OTHER (androgen, anabolic steroid; thyroid drug; urinary anti-infectives, psych, cardiac)

Methyltestosterone can cause cardiac side effects & prostatic enlargement in men. Nitrofurantoin may cause nephrotoxicity (kidney). Thyroid desiccated drugs may cause cardiac AEs.

  • methyltestosterone (ANDROID, TESTRED)
  • nitrofurantoin (FURADANTIN)
  • nitrofurantoin macrocrystals (MACRODANTIN)
  • nitrofurantoin macrocrystals-monohydrate (MACROBID)
  • thyroid desiccated (ARMOUR THYROID)
  • SERENTIL
  • ergoloid (HYDERDINE)
  • reserpine/combinations
  • ticlopidine (TICLID)

Alternatives:

Urinary tract infections:

  • ciprofloxacin, T1
  • trimethoprim-sulfamethoxazole (BACTRIM DS), T1

Thyroid:

  • levothyroxine (SYNTHROID), T1
  • levoxyl, T1

Anti-platelet:

  • clopidogrel, T1


References

  1. Fick DM, Cooper JW, Wade WE, Waller JL, Maclean JR, Beers MH. Updating the beers criteria for potentially inappropriate medication use in older adults. Arch Intern Med. 2003; 163(22): 2716-24.
  2. Simon SR, Chan A, Soumerai SB, Wagner AK, Andrade SE, Feldstein AC, et al. Potentially inappropriate medication use by elderly persons in U.S. health maintenance organizations, 2000-2001. J Am Geriatr Soc. 2005; 53(2): 227-32.
  3. Chang CM, Liu PY, Yang YK, Yang YC, Wu C, Lu F. Use of the beers criteria to predict adverse drug reactions among first-visit elderly outpatients. Pharmacotherapy. 2005; 25(6): 831-38.
  4. PL Detail-Document, Potentially Harmful Drugs in the Elderly: Beers List. Pharmacist’s Letter/Prescriber’s Letter. June 2012.

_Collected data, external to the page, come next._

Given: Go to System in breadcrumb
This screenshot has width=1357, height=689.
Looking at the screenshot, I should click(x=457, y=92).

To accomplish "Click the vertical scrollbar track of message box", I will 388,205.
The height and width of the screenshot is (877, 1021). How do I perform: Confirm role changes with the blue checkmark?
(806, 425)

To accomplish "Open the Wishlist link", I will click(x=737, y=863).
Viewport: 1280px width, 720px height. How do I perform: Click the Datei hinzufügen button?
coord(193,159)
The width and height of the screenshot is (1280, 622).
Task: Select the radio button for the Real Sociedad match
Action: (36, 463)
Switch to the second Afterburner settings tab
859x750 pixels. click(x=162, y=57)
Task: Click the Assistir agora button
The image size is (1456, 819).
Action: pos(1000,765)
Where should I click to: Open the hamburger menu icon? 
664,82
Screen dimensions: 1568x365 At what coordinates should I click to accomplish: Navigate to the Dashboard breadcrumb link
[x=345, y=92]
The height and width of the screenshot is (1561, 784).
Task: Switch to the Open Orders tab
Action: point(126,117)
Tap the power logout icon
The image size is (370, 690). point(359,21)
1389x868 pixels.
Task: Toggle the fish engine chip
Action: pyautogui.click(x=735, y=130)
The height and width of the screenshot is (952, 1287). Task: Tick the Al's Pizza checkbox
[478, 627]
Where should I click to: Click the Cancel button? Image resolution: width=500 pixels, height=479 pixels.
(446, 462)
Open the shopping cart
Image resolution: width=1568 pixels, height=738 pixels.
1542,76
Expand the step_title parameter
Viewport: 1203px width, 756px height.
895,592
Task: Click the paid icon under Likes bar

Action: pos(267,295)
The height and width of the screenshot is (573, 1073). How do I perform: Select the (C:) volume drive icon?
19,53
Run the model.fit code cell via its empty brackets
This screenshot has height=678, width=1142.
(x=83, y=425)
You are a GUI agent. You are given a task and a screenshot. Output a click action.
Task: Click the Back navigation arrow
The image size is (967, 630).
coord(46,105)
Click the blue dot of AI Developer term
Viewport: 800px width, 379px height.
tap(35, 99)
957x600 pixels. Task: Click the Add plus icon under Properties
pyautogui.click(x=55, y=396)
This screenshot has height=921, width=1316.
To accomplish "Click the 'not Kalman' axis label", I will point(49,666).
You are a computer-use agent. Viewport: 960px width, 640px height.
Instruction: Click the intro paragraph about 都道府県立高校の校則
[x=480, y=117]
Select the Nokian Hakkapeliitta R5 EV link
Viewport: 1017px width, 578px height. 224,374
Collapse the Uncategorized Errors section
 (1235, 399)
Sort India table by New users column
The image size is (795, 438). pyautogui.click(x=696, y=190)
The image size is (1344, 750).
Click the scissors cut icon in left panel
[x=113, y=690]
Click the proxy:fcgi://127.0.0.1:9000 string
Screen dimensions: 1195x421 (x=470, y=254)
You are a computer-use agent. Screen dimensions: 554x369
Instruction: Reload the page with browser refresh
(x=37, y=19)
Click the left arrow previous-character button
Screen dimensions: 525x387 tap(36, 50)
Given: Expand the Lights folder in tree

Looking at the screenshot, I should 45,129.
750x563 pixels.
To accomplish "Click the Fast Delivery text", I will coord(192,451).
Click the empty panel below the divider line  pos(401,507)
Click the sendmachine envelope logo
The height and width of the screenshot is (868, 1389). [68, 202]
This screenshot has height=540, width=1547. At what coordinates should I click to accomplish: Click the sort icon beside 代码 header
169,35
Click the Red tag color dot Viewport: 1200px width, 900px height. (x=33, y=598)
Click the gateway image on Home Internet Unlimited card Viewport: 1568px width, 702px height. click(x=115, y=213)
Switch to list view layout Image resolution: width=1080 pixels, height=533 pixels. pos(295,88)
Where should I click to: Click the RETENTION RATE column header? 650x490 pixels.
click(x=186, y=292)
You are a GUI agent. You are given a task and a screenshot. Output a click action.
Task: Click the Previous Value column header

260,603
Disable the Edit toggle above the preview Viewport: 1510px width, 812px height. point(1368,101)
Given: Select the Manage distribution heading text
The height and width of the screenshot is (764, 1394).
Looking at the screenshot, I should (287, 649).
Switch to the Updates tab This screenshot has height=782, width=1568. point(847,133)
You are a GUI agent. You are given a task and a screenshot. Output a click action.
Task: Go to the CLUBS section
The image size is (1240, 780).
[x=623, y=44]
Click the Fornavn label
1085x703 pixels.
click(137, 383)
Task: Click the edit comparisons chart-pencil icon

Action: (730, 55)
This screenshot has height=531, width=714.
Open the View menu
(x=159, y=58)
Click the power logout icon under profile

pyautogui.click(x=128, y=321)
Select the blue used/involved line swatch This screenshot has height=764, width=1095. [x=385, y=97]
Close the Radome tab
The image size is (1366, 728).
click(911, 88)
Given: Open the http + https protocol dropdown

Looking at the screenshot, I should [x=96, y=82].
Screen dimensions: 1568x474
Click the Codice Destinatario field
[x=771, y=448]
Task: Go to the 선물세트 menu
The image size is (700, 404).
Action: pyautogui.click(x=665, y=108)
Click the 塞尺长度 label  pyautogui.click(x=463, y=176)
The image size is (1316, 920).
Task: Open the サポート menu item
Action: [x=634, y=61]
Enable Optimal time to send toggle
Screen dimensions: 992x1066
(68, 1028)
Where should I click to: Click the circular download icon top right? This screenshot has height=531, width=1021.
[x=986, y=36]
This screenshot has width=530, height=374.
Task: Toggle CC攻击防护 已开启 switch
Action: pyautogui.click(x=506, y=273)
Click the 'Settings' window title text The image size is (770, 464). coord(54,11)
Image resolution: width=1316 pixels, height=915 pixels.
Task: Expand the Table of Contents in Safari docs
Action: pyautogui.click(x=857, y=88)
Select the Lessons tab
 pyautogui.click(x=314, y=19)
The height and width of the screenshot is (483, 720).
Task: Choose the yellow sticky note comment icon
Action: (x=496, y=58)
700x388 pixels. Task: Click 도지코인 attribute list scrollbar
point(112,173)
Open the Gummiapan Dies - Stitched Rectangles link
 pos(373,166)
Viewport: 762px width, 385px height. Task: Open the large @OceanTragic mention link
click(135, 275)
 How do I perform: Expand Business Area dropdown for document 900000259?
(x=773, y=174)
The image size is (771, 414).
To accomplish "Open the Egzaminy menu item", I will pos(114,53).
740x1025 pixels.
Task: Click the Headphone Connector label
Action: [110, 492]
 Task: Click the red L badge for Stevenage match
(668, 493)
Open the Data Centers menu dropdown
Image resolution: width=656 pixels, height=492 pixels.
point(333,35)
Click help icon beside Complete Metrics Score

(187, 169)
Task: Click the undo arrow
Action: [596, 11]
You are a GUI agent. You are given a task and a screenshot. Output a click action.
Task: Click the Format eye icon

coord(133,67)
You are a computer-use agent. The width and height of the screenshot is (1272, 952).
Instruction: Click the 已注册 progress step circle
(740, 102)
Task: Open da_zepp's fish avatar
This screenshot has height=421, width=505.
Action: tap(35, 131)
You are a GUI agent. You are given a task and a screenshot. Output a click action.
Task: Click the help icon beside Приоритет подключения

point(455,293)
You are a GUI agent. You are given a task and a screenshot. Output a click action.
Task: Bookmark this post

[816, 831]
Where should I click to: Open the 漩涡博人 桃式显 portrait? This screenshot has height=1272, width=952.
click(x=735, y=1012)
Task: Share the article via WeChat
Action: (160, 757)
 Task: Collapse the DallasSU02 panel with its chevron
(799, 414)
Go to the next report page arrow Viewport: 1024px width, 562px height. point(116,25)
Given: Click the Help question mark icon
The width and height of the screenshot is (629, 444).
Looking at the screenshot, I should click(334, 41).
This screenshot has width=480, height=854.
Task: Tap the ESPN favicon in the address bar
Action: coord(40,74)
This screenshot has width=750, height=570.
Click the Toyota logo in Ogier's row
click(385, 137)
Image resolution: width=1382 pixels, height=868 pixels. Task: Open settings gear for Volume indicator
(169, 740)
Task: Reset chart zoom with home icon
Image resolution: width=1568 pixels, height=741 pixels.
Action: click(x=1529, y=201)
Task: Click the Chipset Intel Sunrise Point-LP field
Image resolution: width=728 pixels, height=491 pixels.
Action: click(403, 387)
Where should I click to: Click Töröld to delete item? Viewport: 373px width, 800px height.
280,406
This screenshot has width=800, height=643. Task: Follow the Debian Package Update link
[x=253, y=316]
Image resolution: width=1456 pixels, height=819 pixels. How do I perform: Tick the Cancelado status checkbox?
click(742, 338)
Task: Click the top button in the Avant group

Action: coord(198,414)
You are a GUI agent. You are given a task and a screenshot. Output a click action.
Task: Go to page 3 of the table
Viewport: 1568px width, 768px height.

Specifications from Pharmacy Quality Alliance apply to certain drugs for a calculation of cumulative days supply and average dose:

  1. For nitrofurantoin, a patient is included in the numerator if he/she received at least two prescription fills for the medication and if the cumulative days supply for any nitrofurantoin product is greater than 90 days during the measurement period.
  2. For reserpine, a patient is included in the numerator if he/she received at least two prescription fills for the medication and if the average daily dose is greater than 0.1mg.
  3. For digoxin, a patient is included in the numerator if he/she received at least two prescription fills for the medication and if the average daily dose is greater than 0.125mg.
  4. For doxepin, a patient is included in the numerator if he/she received at least two prescription fills for the medication and if the average daily dose is greater than 6mg.
  5. The cumulative calculation applies to the class of nonbenzodiazepine hypnotics and not for each individual medication. A patient is included in the numerator if he/she received at least two prescription fills for any medication in the class and if the cumulative days supply for any product is greater than 90 days during the measurement period. For example, if a patient received a 30 day supply of zolpidem, a second fill for 30 days supply of zolpidem and then a fill for 35 days supply eszopiclone (all during the measurement period), this would qualify for inclusion in the numerator.